── Textabschnitt

Realismus, sarkastischer Humor und Jugendstrafanstalten – das sind die Markenzeichen von „Bad Boy“, einer Serie, die jetzt auf Netflix startet und mit einem Erfolgsschöpfer, Ron Leshem, aufwartet, was Grund genug ist. Außerdem reichen wenige Minuten, um zu erkennen, dass die Serie Qualität im Drehbuch und in der Ästhetik besitzt und auf originelle Weise erzählt wird – roh, aber gleichzeitig unterhaltsam und ironisch.
Diese aus Israel stammende achtteilige Dramaserie hat einen bedeutenden Stammbaum: Sie wurde von Ron Leshem, dem Kopf hinter der Originalserie „Euphoria“ (2019), die das globale HBO-Phänomen auslöste, und der Filmemacherin Hagar Ben-Asher, bekannt für Werke wie „Ha-Notenet“ und „Dead Women Walking“, mitentwickelt.
Die Serie taucht in das Leben von Dean Scheinman ein, einem erfolgreichen Comedian, dessen gegenwärtige Erfolge ständig durch das unverarbeitete Trauma seiner Vergangenheit bedroht werden: Jahre, die er in einer brutalen Jugendstrafanstalt verbrachte. „Bad Boy“ fügt eine tiefe Ebene der Authentizität hinzu, da sie von der wahren Geschichte ihres Mitschöpfers, Co-Autors und Stars Daniel Chen inspiriert ist, der die erwachsene Version des Protagonisten spielt und sich dabei direkt auf seine eigenen Erfahrungen im israelischen Jugendstrafvollzugssystem stützt.

────
── Datenauszug

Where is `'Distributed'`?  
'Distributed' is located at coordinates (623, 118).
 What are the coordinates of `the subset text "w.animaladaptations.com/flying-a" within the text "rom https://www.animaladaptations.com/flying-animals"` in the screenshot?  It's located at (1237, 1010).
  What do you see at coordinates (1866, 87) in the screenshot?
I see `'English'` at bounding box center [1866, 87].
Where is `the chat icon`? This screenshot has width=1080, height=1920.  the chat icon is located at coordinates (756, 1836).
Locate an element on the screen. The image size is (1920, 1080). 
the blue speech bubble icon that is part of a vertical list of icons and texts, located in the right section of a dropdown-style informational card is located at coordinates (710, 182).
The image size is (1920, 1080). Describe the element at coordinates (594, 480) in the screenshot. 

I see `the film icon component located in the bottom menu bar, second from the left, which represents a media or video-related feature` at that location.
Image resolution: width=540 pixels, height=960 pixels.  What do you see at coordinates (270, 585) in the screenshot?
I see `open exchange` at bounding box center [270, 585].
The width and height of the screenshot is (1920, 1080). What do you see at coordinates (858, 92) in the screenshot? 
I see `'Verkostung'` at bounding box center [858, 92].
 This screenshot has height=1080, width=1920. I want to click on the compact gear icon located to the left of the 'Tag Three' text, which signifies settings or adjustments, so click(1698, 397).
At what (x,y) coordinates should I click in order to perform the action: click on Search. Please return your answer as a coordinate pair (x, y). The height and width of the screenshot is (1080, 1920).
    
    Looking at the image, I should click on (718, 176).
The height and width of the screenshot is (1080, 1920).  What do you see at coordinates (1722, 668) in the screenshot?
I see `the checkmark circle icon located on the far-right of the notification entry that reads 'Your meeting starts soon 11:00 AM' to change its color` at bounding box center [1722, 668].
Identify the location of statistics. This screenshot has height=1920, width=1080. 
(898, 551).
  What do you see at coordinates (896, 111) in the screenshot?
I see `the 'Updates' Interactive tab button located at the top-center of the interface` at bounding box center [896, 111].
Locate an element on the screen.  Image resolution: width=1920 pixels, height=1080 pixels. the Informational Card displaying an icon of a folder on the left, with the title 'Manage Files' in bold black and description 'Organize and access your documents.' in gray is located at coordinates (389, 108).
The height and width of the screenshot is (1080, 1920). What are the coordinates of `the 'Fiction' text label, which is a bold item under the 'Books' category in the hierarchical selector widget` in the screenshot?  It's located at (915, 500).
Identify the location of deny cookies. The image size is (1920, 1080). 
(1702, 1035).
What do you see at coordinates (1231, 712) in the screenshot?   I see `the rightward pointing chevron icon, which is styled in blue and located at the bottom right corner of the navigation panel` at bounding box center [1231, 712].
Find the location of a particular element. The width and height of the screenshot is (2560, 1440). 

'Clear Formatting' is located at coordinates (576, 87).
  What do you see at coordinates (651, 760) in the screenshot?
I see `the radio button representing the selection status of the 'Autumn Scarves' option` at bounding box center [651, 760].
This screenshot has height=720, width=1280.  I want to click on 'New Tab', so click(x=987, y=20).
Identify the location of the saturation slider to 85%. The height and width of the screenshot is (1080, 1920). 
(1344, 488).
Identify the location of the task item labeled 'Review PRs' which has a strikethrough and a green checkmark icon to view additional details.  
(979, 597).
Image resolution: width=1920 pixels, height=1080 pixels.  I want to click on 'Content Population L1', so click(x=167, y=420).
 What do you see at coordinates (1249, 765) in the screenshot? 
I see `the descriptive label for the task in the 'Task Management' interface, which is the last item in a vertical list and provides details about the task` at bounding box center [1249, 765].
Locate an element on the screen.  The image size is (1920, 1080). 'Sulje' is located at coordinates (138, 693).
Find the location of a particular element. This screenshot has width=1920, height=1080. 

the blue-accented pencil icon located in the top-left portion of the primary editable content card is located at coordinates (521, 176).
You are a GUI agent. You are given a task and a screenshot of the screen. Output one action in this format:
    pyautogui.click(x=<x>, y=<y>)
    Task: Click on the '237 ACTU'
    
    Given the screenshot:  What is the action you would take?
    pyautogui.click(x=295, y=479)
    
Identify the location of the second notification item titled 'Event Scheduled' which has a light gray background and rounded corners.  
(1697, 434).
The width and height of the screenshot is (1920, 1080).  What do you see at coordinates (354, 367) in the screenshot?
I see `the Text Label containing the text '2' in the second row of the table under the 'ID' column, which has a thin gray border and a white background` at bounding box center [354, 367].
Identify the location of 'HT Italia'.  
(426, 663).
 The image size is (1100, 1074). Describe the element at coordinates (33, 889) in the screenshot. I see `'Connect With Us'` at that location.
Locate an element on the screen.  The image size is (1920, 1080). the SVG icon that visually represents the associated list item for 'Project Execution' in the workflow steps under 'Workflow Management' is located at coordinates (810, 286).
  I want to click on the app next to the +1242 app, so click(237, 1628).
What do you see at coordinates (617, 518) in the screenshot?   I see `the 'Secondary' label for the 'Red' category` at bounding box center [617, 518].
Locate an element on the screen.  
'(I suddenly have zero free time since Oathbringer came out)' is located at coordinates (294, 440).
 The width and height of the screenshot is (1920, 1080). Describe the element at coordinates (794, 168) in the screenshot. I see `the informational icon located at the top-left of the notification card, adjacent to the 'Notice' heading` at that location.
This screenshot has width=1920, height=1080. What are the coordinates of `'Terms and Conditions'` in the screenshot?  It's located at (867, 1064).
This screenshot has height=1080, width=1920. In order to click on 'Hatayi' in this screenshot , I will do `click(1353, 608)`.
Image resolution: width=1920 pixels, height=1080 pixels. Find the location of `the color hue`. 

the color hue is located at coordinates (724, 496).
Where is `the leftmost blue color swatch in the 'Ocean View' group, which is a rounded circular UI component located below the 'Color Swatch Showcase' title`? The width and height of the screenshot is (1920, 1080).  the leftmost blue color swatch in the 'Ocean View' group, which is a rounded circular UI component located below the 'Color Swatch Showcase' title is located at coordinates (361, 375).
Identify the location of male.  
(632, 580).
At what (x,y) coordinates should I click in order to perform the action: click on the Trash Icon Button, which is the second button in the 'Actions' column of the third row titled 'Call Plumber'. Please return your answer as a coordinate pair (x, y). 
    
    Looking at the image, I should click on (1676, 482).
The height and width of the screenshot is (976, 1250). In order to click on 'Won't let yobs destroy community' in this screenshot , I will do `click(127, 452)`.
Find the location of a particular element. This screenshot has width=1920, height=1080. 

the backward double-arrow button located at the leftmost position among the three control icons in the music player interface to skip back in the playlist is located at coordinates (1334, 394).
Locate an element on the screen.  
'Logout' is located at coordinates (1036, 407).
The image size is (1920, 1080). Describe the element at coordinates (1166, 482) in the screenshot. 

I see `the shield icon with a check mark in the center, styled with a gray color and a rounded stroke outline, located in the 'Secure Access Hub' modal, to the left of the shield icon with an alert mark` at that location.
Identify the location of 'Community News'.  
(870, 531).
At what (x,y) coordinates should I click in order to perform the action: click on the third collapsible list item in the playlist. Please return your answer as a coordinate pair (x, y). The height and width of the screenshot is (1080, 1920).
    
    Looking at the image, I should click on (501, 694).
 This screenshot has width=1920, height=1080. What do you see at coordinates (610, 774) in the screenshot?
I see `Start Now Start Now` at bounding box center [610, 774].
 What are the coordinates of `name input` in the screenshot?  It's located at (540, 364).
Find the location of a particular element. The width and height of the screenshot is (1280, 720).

────

* Schriftliche Aufgaben *
a – Gib den Text über die Serie „Bad Boy“ aktualisiert wieder, beginnend bei den Worten „Die Serie taucht“ und endend nach „israelischen Jugendstrafvollzugssystem stützt.“, und setze dabei „Komiker“ anstelle von „Comedian“ ein.
b – Wer spielt laut dem Text über die Serie „Bad Boy“ die erwachsene Version des Protagonisten?
c – Knüpfe an das Ende des Textes über die Serie „Bad Boy“ an und schreibe ihn weiter.

* Ergebnisse je Aufgabe *
a –
Die Serie taucht in das Leben von Dean Scheinman ein, einem erfolgreichen Komiker, dessen gegenwärtige Erfolge ständig durch das unverarbeitete Trauma seiner Vergangenheit bedroht werden: Jahre, die er in einer brutalen Jugendstrafanstalt verbrachte. „Bad Boy“ fügt eine tiefe Ebene der Authentizität hinzu, da sie von der wahren Geschichte ihres Mitschöpfers, Co-Autors und Stars Daniel Chen inspiriert ist, der die erwachsene Version des Protagonisten spielt und sich dabei direkt auf seine eigenen Erfahrungen im israelischen Jugendstrafvollzugssystem stützt.

b – Daniel Chen

c –
Bereits in ihrem Heimatland gelobt, betritt „Bad Boy“ die globale Bühne mit erheblichem kritischem Gewicht. Nach der Premiere beim renommierten Toronto International Film Festival (TIFF) 2023 und einem „enormen Erfolg“ während der Ausstrahlung beim israelischen Sender HOT ab November 2024 räumte die Serie bei den Israeli Academy Awards 2025 ab.

Die zwei Deans: Das Navigieren eines zerbrochenen Lebens
„Bad Boy“ entfaltet sich über zwei verschiedene Zeitebenen, die Vergangenheit und Gegenwart ständig miteinander verweben, um ein komplexes Porträt seines Protagonisten Dean Scheinman zu zeichnen.
In der Vergangenheit lernen wir Dean als 13-jährigen Jungen kennen (verletzlich gespielt von Guy Manster), der abrupt von Justizbeamten aus seinem Zuhause gerissen und in die düstere, festungsartige Realität einer Jugendstrafanstalt geworfen wird. Beschrieben als „bissig“, „clever und witzig“, lernt Dean schnell, dass sein Humor und seine Intelligenz zweischneidige Schwerter sind: Werkzeuge zum Überleben in einer brutalen Umgebung, aber auch Quellen potenzieller Konflikte. Die Anstalt ist ein Ort, der darauf ausgelegt ist, ihre Insassen zu brechen, von Anfang an von Gewalt geprägt. Hier knüpft Dean eine entscheidende und komplexe Bindung zu Zion Zoro (Havtamo Farda), einem Mitinsassen, der von anderen als mysteriöser, kaltblütiger Mörder angesehen wird, der eine Strafe wegen Mordes verbüßt. Sich in dieser Welt zurechtzufinden bedeutet, mit Figuren wie der intelligent-eleganten Gefängnisdirektorin Heli (Liraz Chamami) umzugehen und die komplizierte Liebe seiner problematischen Mutter Tamara (Neta Plotnik) zu verarbeiten.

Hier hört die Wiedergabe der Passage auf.